Printer-friendly version
Event Date: 
February 16, 2012
Location: 
1400 16th Street NW, Lobby Conference Center

To read a transcript from this event, click here.

Thursday, February 16, 2012

Noon to 2 p.m.

ISW hosted an on-the-record panel discussion on the evolving political crisis in Iraq and its implications for Iraqi stability and U.S. national interests. The departure of all American troops from Iraq in mid-December 2011 removed constraints on Prime Minister Nouri al-Maliki's political behavior, increased his fears of survival, and accelerated his efforts to consolidate power. Sectarian politics is becoming the norm in the Iraqi government, and violence is increasing. Immediately following Maliki’s visit to Washington days before the last troops left, Iraqi Security Forces issued a warrant for the arrest of Sunni Vice President Tareq al-Hashemi, sparking a political crisis that continues today. This panel analyzed the unfolding political crisis, deteriorating security trends, and prospects for renewed insurgency and civil war in Iraq. The panel also discussed the ramifications of this crisis for U.S. policy towards Iraq and the Middle East. 
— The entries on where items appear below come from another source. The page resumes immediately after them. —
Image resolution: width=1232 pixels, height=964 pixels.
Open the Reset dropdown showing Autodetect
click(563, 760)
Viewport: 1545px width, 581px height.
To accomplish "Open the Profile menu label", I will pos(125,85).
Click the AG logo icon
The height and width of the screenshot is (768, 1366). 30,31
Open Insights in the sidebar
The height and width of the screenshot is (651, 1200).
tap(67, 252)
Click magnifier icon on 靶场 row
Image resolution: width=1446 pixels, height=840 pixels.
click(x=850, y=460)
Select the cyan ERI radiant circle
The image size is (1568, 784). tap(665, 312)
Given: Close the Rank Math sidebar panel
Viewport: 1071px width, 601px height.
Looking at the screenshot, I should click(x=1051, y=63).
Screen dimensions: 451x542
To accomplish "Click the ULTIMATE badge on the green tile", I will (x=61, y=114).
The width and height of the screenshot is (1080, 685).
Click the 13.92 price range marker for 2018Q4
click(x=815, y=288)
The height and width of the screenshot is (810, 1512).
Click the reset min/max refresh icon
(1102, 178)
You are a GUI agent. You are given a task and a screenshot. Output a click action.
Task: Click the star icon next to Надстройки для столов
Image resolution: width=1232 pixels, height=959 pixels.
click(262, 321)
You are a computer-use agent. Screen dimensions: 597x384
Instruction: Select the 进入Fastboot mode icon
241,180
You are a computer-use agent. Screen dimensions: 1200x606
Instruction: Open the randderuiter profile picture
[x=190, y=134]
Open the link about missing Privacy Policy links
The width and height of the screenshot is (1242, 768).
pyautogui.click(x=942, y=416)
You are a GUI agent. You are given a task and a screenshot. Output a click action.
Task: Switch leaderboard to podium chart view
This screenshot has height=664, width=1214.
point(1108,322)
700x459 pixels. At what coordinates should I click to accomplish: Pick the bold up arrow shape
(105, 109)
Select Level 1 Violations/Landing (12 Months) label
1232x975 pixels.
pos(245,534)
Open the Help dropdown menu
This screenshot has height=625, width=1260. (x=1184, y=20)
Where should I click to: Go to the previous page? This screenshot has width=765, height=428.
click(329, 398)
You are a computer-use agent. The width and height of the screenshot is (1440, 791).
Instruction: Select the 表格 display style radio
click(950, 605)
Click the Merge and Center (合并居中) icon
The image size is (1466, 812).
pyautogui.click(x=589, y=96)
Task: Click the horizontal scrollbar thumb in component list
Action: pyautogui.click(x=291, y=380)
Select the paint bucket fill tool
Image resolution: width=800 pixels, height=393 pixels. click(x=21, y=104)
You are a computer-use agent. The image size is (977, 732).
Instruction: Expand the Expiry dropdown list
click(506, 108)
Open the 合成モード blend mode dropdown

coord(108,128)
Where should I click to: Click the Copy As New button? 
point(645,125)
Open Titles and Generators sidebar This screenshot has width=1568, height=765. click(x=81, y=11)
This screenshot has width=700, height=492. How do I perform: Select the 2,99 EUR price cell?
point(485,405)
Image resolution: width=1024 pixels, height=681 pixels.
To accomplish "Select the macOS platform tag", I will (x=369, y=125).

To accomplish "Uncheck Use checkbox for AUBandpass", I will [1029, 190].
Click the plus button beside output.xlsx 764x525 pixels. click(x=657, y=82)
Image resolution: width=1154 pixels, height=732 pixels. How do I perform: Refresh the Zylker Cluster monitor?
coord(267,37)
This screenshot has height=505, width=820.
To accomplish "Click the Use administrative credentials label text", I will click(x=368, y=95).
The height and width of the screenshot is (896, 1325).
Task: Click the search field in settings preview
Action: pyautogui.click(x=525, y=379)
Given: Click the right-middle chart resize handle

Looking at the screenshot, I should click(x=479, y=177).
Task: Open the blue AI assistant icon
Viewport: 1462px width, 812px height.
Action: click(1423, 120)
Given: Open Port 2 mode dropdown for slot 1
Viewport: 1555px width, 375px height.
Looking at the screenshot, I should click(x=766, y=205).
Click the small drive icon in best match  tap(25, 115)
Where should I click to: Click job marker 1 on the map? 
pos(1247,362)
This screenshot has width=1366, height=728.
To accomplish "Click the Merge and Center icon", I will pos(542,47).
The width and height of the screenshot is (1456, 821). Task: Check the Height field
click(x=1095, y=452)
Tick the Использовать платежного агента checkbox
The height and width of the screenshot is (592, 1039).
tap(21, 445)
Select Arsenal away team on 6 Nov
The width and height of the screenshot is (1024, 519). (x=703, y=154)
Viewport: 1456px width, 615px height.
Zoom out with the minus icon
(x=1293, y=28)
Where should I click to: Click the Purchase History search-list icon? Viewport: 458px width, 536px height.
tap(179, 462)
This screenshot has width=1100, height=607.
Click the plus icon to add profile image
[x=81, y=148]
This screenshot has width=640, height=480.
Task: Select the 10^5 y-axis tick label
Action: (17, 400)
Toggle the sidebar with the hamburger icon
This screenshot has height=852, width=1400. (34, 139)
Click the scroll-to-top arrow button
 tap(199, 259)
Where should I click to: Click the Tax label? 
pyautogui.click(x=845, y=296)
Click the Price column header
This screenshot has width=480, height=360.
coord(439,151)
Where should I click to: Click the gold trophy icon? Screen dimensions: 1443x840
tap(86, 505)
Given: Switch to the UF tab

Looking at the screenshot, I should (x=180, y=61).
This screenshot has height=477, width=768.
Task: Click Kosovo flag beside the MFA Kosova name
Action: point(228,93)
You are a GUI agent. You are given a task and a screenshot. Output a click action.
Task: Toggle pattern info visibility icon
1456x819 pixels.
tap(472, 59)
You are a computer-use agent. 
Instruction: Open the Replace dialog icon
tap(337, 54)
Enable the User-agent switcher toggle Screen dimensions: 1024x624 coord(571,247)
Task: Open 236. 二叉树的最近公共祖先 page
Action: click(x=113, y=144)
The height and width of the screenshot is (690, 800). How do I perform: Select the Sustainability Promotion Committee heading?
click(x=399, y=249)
Created with flickr slideshow.

 

Panelists:

Dr. Michael Knights, a Lafer fellow at the Washington Institute for Near East Policy, specializes in the military and security affairs of Iraq, Iran, Yemen, and the Gulf Arab states. As a consultant to the U.S. Department of Defense, Knights has undertaken extensive research on lessons learned from U.S. military operations in Iraq since 1990.

Dr. Kenneth M. Pollack, the director of the Saban Center for Middle East Policy at the Brookings Institution, is an expert on national security, military affairs and the Persian Gulf.

Dr. Laith Kubba is the senior director for the Middle East and North Africa program at the National Endowment for Democracy. He was born in Baghdad, Iraq, and served as a government spokesman and senior advisor to Iraqi Prime Minister Ibrahim Al-Jaafari in 2005.

Marisa Cochrane Sullivan is the deputy director at ISW, where she supervises the Iraq and Afghanistan Projects. Sullivan also conducts research on Iraqi political dynamics and the security envi­ronment in central and southern Iraq.

Moderator:

Dr. Kimberly Kagan, the founder and president of ISW, conducted many regular battlefield circulations of Iraq between May 2007 and April 2010. She participated formally on the Joint Campaign Plan Assessment Team for MNF-I and U.S. Mission-Iraq in October 2008 and October 2009 and on the Civilian Advisory Team for the CENTCOM strategic review in January 2009.